El Viceministro de Gobierno denunció que al promediar la una la mañana del 10 de septiembre, Jorge Vaca Ortiz, junto a otros ciudadanos, tomaron físicamente la planta de gas en la región de Vuelta Grande, inmediatamente después se trasladaron a la zona de El Palmar para que a la cinco de la mañana dinamitaran una válvula del ducto.
“En consecuencia es un hecho delictivo, era una manifestación delictiva el 10 de septiembre.

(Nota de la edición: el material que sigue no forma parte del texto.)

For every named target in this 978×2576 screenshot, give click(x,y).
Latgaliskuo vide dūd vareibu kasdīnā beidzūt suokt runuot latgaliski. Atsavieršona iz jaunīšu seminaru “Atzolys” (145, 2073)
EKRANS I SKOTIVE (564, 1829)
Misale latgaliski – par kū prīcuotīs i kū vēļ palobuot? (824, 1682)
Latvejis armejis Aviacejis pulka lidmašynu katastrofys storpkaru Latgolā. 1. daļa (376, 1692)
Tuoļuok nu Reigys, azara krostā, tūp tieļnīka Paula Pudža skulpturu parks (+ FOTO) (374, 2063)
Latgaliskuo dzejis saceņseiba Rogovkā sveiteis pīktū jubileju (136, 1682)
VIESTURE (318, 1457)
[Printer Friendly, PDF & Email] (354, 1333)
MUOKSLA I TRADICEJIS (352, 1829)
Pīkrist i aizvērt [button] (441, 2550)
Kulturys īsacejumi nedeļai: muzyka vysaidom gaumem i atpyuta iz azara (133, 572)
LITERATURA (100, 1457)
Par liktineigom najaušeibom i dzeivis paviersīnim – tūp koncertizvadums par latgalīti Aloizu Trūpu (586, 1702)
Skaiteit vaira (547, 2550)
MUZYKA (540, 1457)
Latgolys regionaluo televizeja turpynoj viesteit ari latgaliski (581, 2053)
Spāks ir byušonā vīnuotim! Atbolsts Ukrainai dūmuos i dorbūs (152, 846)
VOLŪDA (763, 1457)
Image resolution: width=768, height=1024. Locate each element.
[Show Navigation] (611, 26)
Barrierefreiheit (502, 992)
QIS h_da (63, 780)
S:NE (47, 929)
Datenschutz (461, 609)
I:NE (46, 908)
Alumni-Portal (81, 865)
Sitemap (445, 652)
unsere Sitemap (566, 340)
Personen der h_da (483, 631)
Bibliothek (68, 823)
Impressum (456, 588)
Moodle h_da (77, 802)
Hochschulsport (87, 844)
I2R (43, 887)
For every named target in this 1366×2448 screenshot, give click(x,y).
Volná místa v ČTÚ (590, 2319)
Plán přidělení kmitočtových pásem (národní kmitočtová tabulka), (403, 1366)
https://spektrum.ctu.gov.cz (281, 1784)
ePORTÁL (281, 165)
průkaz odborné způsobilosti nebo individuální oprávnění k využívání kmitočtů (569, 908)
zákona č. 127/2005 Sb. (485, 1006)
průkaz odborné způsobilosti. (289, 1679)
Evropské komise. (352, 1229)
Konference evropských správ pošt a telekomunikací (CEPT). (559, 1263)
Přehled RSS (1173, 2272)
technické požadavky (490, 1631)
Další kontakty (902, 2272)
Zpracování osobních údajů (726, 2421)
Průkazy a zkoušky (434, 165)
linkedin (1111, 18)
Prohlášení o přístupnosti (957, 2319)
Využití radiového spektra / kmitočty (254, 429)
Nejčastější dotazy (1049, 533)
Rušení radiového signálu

Se presentó ante el Ministerio Público la denuncia por los hechos de terrorismo y sedición”, sostuvo.
El 16 de septiembre la Fiscalía intentó entregar una citación a Vaca, éste no quiso recibir el comparendo, y el 19 de septiembre, a petición de la parte denunciante, se solicita la ejecución del mandamiento de aprehensión, que se ejecuta 10 días después y el 30 de septiembre se aprehende al denunciado, relató.
Gamarra aseguró que los prefectos opositores no tienen conocimiento de las actividades del ahora detenido en la cárcel de San Pedro por orden del Juez Quinto de Instrucción en los Penal y persuadió a las autoridades departamentales a no ser cómplices de actos delincuenciales.
“Debemos ser justos y mesurados, ellos (los prefectos) cuestionaron la detención sin tener conocimiento sobre los hechos, los procedimientos”, enfatizó a tiempo de señalar que los prefectos se convierten en cómplices al defender al acusado y descartó que las acciones emprendidas sean una persecución política.